That mythical box Pandora should have never opened might have unleashed all sorts of terrors on Earth, but there could be much more tantalizing things hiding in the depths of space.

Millions of secrets are hiding the atmospheres of exoplanets. Now that we are transitioning from exoplanet discovery to characterization, NASA wants to launch its Pandora mission around the same time as the James Webb Space Telescope (JWST) to see what is really out there. There has been one problem plaguing past planet-hunting telescopes including Kepler, Spitzer, Hubble and even TESS. Stars have gotten in the way and made it look like some transiting exoplanets had characteristics that actually belonged to those stars.

What lurks in the atmospheres of these planets, most of which are too distant to send a spacecraft to, is the proverbial box Pandora seeks to open.

“Transits let us study the makeup of exoplanets’ atmospheres by comparing the size of an exoplanet’s shadow at different wavelengths or colors of light,” Pandora co-investigator Benjamin Rackham told SYFY WIRE. “Through this technique, known as transmission spectroscopy, we can infer the presence of different atoms or molecules in an exoplanet’s atmosphere by identifying wavelengths where the exoplanet casts a larger shadow.”

NASA Pandora mission

Pandora is a SmallSat with huge potential.

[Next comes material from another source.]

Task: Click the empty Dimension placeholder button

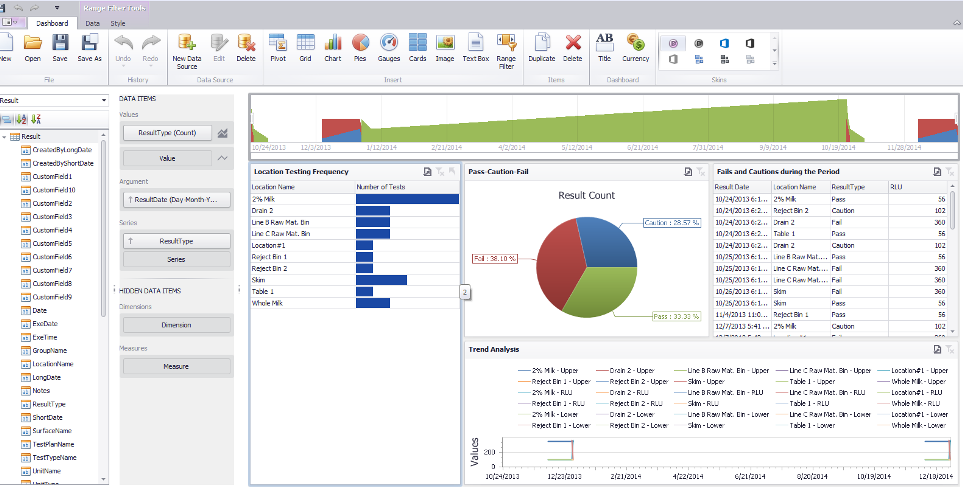Action: click(176, 325)
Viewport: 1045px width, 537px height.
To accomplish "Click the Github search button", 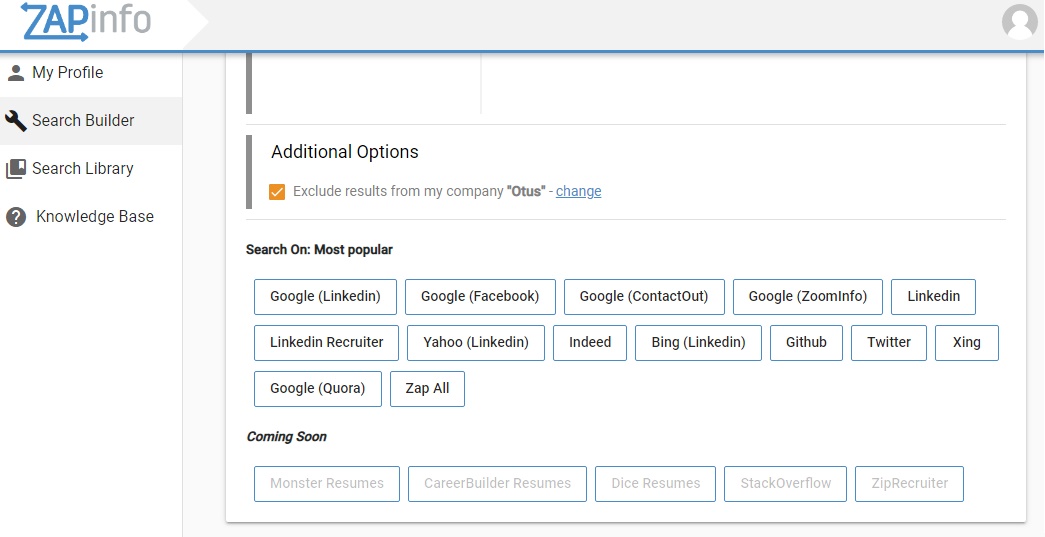I will 806,343.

It is equipped with an 18-inch mirror that will catch exoplanets transiting K and M-type stars. These are cool, low-mass stars that might host many potentially habitable planets, which Rackham believes could be anything from hot Jupiters to super-Earths to smaller sub-Neptunes. With the unprecedented ability to observe transits with two detectors, one that see visible light and another that sees in the near-infrared, it will be able to separate what characteristics belong to a star versus which identify a transiting exoplanet. Disruptive signals from stars will be attributed to the stars. If it identifies water vapor like that in the atmosphere of Mars, or organics like those floating around above Titan, scientists back at mission control will be certain that they are seeing the right observations.

Before we look past a planet’s atmosphere to see what lies (and could be crawling) beyond, we have to look into the atmosphere itself. By finding out more about their atmospheres, scientists can at least get an idea of what that planet is like, and whether or not it might be habitable. Water vapor in the atmosphere may or may not mean habitability. The problem is that the starspots on some cooler stars may actually be cool enough to contain water vapor. If an observing spacecraft picks those up at the same time a planet is transiting, it could beam back data that makes it appear as if water vapor exists on the planet.

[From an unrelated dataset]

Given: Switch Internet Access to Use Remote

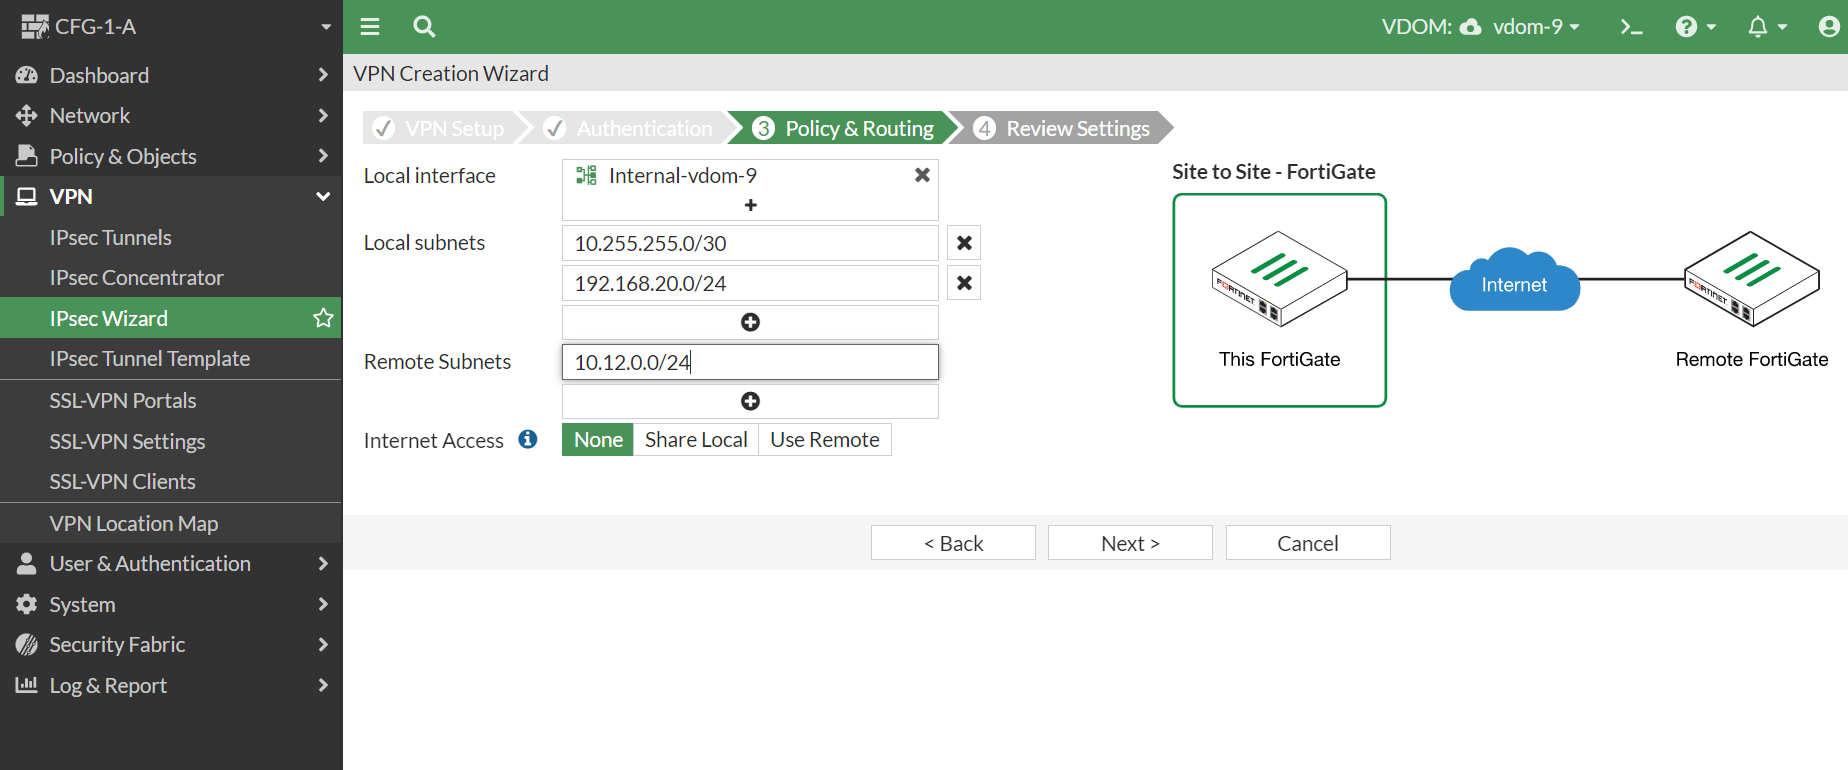Looking at the screenshot, I should click(x=824, y=440).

“The near-infrared spectrum will let us search for water absorption features, and the optical data will clue us in to brightness changes of the star that point to starspots,” Rackham said. “Pandora is that we will be able to record long transit baselines before and after the transit to probe really well for these brightness changes.”

Meaning, Pandora will stalk stars for about 24 hours around each transit and keep stalking them up to ten times a year. This is what will provide such a long baseline of data in the visible and near-infrared spectra, which will help separate starspots from anything in the atmospheres of the exoplanets flying past them. From this data, NASA scientists on the home planet will create digital models of the host stars that include their spots so they better understand the conditions within these starspots and how they affect transit observations. Rackham is eager to see Pandora in action along with JWST.

NASA Pandora mission orbit

“Pandora’s targets are all also high-priority targets for JWST. JWST will collect the best transmission spectra yet possible for these targets,” he said. “The Pandora data will help us place the JWST observations in the context of the observed stellar activity for these systems, allowing us to constrain the impact of starspots and make the most of the JWST data.”

So what could be out there beyond out solar system? If planets where it rains lava or molten iron have already been found, weirder atmospheres may exist.